The Army is scouting for an intrusion defense system for military ground vehicles that will protect against cyberattacks.
Because some military vehicles use the same software and electronic architectures as commercial vehicles, they are potentially vulnerable to hacking. To help it defend its fleet, the Army Tank Automotive Research, Development and Engineering Center is scouting for an intrusion defense system that can “protect against and mitigate cyber-attacks on military vehicles,” according to a recent request for information.
The RFI provides few details other than some information on vehicle power and cooling requirements for the vehicles, but Richard Bowers, the manager for unmanned surface vessels at Leidos, said this was likely intentional so the Army can "cast a wide net to see what tools exist.”
So what kind of technologies will the Army see in responses? They will likely fall into two camps, prevention and detection, according to Andre Weimerskirch, the vice president of cybersecurity and functional safety at Lear Corp.

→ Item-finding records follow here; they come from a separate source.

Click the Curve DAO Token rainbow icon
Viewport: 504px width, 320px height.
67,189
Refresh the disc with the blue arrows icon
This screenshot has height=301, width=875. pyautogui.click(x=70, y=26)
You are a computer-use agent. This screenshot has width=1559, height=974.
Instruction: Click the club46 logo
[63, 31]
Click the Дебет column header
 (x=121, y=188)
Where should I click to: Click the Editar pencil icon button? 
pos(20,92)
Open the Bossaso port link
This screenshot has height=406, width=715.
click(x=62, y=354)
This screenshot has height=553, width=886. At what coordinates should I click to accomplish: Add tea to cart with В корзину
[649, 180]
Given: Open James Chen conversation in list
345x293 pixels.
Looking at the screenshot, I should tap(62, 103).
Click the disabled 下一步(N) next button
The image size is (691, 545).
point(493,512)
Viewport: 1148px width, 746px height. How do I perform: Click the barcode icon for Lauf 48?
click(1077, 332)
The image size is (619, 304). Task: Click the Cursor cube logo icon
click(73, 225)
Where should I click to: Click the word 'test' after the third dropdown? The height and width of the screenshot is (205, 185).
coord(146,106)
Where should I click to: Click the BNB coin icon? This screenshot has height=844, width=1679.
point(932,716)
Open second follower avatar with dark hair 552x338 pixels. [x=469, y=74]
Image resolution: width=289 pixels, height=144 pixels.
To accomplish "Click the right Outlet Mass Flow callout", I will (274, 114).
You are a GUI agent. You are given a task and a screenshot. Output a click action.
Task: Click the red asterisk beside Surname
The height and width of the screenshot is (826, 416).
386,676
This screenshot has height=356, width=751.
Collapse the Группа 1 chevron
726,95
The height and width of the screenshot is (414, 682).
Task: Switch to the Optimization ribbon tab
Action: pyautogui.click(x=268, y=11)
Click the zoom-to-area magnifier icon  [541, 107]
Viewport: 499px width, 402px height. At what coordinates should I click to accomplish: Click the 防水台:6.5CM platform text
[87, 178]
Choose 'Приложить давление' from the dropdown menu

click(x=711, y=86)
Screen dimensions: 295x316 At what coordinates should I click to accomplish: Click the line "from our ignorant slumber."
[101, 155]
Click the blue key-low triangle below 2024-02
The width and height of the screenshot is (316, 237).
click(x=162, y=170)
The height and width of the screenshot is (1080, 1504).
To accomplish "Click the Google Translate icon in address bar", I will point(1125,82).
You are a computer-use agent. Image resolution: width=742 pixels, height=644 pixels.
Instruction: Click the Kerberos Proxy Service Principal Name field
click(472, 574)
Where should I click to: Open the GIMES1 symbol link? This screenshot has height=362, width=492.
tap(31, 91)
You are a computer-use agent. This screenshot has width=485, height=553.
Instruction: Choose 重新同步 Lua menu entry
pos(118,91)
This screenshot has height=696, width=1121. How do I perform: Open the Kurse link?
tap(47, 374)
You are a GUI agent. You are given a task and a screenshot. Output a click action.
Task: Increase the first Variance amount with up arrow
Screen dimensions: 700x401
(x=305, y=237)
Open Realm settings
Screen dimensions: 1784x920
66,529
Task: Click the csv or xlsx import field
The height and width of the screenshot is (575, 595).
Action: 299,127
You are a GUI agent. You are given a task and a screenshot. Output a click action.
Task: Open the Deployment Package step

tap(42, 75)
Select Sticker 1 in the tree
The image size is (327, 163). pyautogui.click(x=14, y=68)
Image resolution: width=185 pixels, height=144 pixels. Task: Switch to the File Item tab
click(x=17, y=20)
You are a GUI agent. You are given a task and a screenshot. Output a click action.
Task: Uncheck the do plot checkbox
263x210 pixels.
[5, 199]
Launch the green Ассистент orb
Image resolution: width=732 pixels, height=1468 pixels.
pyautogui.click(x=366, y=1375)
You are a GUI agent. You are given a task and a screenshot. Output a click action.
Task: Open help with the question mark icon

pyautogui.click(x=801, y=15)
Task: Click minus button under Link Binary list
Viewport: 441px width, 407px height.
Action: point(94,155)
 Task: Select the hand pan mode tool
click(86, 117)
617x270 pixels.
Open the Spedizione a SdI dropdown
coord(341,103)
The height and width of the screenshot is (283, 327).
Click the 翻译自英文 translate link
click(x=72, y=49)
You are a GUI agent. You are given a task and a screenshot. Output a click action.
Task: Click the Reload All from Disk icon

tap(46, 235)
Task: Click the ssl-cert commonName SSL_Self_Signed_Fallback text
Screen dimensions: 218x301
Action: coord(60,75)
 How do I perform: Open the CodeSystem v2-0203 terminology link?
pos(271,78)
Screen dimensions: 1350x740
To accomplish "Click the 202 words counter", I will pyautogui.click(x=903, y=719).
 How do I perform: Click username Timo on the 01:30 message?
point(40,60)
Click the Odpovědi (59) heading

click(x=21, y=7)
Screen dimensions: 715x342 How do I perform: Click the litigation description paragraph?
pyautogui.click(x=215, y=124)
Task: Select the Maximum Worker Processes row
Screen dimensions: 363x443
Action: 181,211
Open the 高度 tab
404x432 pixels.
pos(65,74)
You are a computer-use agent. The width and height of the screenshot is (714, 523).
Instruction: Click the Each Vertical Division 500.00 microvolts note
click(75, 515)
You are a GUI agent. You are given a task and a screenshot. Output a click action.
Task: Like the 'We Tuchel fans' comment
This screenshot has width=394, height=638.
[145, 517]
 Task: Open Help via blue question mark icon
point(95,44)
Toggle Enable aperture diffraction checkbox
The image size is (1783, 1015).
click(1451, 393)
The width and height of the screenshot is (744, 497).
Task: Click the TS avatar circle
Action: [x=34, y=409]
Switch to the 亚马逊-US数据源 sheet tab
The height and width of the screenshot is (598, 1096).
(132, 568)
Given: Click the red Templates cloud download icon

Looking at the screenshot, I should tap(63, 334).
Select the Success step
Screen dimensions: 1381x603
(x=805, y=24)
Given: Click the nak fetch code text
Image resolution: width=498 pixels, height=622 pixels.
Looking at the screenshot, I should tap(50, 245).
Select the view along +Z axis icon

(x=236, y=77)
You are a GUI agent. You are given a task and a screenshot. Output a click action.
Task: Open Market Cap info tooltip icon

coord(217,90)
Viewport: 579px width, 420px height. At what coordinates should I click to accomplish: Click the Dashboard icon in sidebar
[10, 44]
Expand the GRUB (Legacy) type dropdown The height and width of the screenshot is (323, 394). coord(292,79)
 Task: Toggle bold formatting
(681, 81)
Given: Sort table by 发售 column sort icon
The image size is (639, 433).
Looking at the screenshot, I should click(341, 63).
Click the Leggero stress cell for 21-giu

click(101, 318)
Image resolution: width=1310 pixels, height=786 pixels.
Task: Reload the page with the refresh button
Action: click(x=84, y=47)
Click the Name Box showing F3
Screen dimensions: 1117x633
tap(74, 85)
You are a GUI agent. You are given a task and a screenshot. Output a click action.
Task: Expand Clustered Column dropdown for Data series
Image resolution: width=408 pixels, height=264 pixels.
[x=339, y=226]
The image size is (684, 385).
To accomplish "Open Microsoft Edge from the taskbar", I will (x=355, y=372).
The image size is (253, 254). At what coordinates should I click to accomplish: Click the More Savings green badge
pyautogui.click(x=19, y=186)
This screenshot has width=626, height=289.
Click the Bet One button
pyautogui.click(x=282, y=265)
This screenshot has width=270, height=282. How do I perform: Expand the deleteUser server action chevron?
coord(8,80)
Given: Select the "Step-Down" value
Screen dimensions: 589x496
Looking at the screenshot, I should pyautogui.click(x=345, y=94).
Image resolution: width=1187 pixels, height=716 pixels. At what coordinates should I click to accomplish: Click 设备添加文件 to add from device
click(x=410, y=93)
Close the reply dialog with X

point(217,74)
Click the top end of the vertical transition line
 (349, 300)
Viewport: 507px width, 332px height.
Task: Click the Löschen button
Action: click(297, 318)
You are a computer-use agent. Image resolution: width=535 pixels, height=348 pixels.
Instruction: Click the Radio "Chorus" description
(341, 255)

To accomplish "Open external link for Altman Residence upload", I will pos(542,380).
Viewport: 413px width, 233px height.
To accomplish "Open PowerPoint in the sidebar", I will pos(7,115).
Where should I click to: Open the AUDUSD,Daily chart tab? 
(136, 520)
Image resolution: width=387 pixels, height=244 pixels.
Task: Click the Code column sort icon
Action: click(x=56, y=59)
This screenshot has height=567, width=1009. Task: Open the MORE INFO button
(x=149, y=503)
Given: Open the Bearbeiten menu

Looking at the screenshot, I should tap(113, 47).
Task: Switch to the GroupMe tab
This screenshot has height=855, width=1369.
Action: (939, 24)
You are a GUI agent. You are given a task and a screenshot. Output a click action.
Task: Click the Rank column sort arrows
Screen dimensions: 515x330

Prevention will include segregating the network, so if hackers make it onto one part of the system they won’t be able to travel to other parts of the vehicle. It will also include secure booting, which will prevent the system from booting up if manipulated software has been detected. Network communication also has to be protected, said Weimerskirch, who has also worked with University of Michigan’s MCity research facility for connected and autonomous vehicles.
Secured vehicles also need software to detect any malware that has gotten in. Typically, detection software reports to a cloud-based security operations center that runs analytics on collected data to identify cybersecurity issues.
The onboard software, in combination with the cloud environment, makes up an intrusion detection system. Intrusion detection systems are out of the research phase and will likely be included in consumer automobiles as early as 2020, Weimerskirch estimated.
But there are some important differences between the consumer environment and the military battlefield, most notably the motivation behind the attack. Hackers targeting consumers are likely to have financial motives -- a ransomware attack that disables a car until the hacker is paid, for example. In the military, the possibility of electronic vulnerabilities being exploited by nation states means "you need to have far higher standards when you build your security around military devices,” Weimerskirch said.
“It is an area of concern for our customers,” Bowers said, especially as the use of autonomous systems increases.
“When you’re looking at an unmanned or an autonomous system, everything is software driven, so you have unique attack vectors,” he said. Those systems must be trusted and predictable, so cybersecurity will have to keep pace.
“What’s new is coming up with a system that can respond to threats even while it's on the battlefield,” Bowers said. “What we’re looking at is technologies that will allow the cybersecurity itself to become autonomous and be dynamic and on the network even while it's deployed.”
Autonomous cybersecurity will be able to recognize new threats based on characteristics of existing threats and to analyze system behavior to recognize if something is wrong, he said.
Part of this analysis will be handled by intrusion detection systems, but integrated system health monitoring will also scan for problems that are less obvious than a hack or intrusions, he said.
Besides prevention and detection, autonomous vehicles must have the ability to be patched in fighting environments that have very little bandwidth. “You can’t have them all come back to base to update a new service patch every Tuesday like you do with your office computer,” Bowers said.
Responses to the Army’s RFI are due by noon on April 24.